Here we see what the values are.


If we look at the highlighted values in green  we see that it is looking for the string in cell ‘E11’ then we are taking the char at the index and taking so many chars. “MID(E11,12,1)” . In vbs the index start at 1 but in this the index starts at 0.

So now we know the first char code was converted to “S” and now we see the first extracted letter is “h” and the next to letter is “e” and then the next 2 are at the same index and is “l”.

Now we have the word “Shell” extracted.

This would be a pain to do by hand, but now that we understand how it works what else is available to extract this data.

The Answer is “XLMMacroDeobfuscator” located here .


As we can see here this tool does a great job of presenting us with the deobfuscated strings.

The version I’m using here is from October 3rd 2021 before it was updated several more times. The version number stayed the same so you need to verify by the install/ file date.

Using the latest version as of November 12th 2021 it only returned the eval result. Also notice in the screen shot that showed the data it is a “Partial Evaluation” where in the updated version it is a “Full Evaluation”.

I have not looked at the byte format for the Macro sheet data but I have looked at the shared strings in the binary format.

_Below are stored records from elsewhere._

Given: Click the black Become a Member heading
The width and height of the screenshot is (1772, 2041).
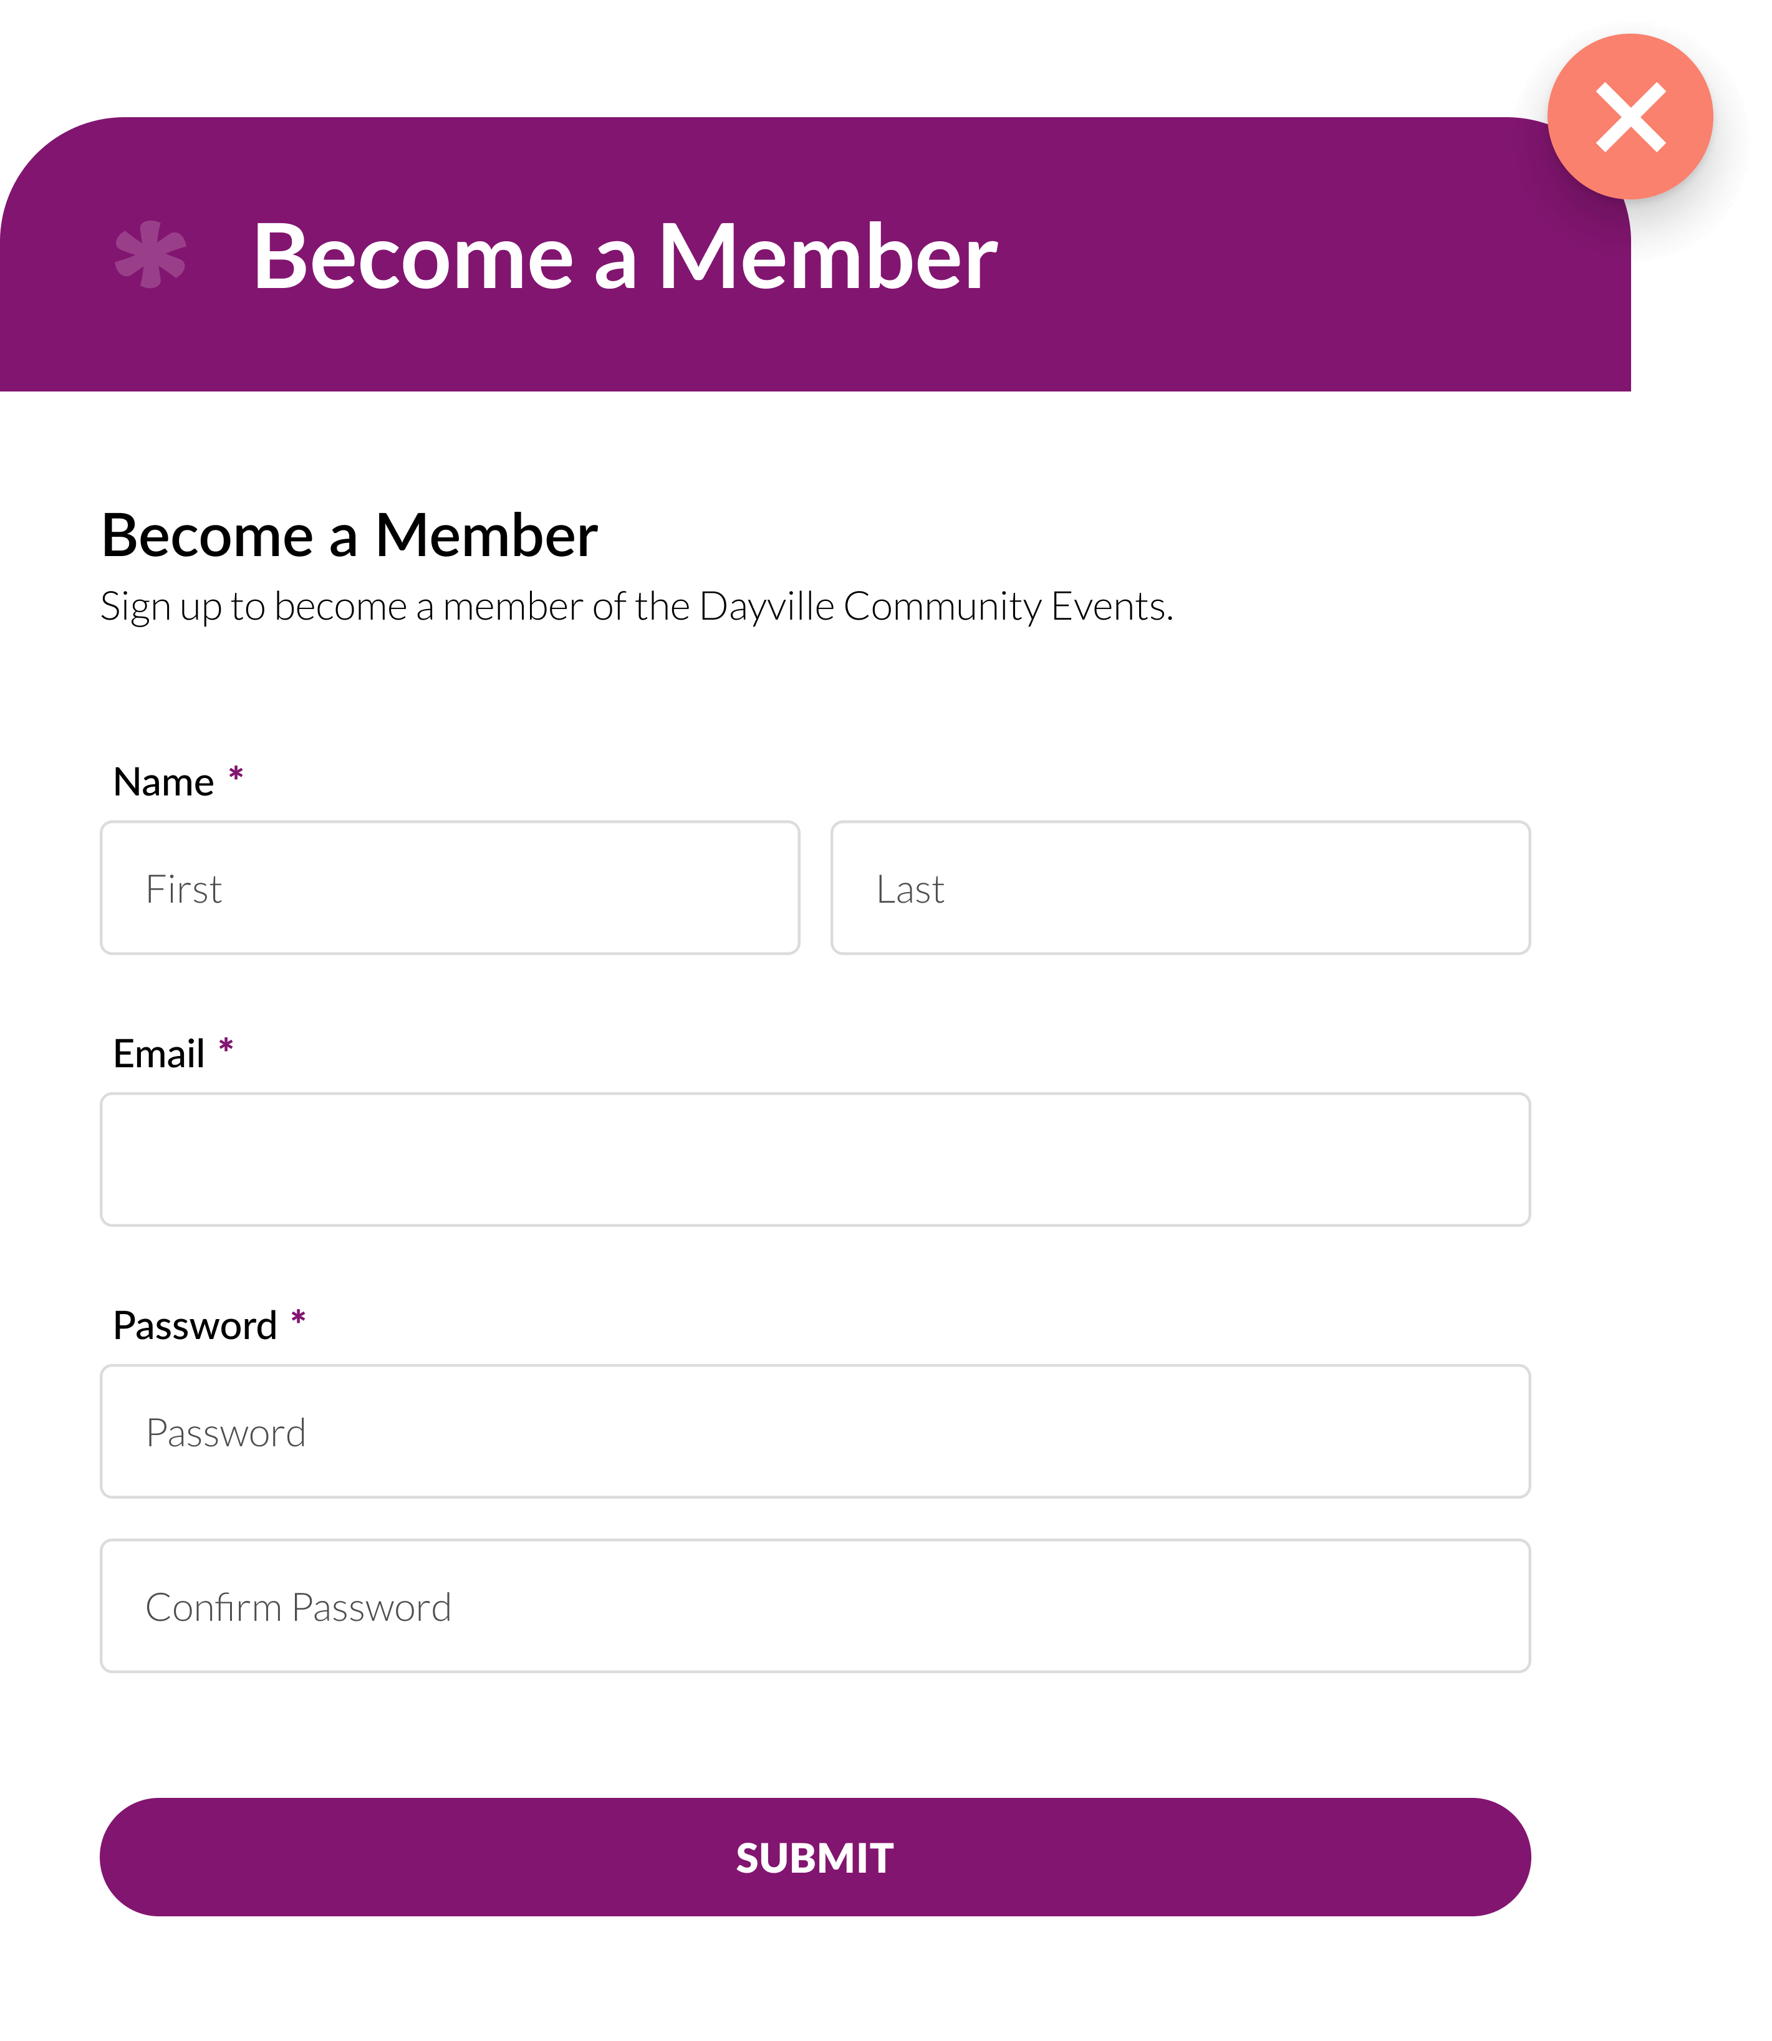Looking at the screenshot, I should 349,536.
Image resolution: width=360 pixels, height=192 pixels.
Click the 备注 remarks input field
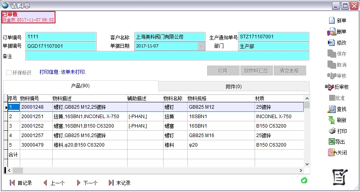pyautogui.click(x=167, y=56)
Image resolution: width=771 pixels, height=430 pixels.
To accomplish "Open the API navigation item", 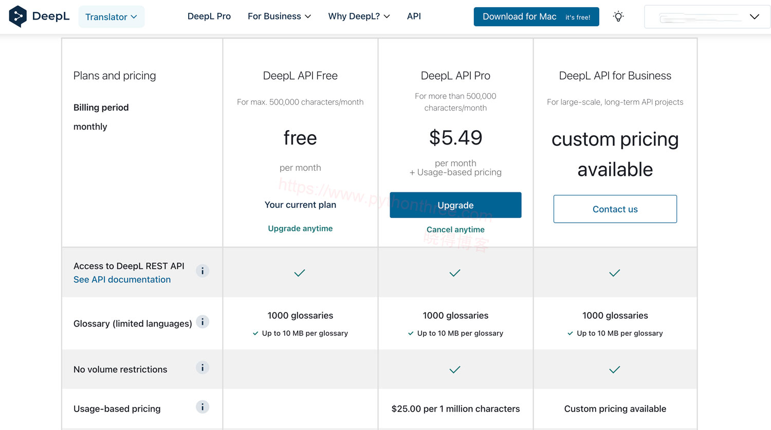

Do to the lack of information that I can find on the file format let’s take a quick look at the data in this file as shown below. Notice the patterns.


In the original sample I wrote an extraction tool for we can see how it is laid out slightly different.



Although the file in my original sample was labeled qut.xml it was not an xml file at all. So you can not count on a file name or extension for searches.


And here is what it looks like in the Hex editor.



Lets take a look at format for this sample then we will go back and look at the one from the beginning.

We can see the first 3 bytes of the data appear to be a fixed Header value.

The next 4 bytes are the “Count”. If I understand correctly, it is the total times the string/chars are referenced.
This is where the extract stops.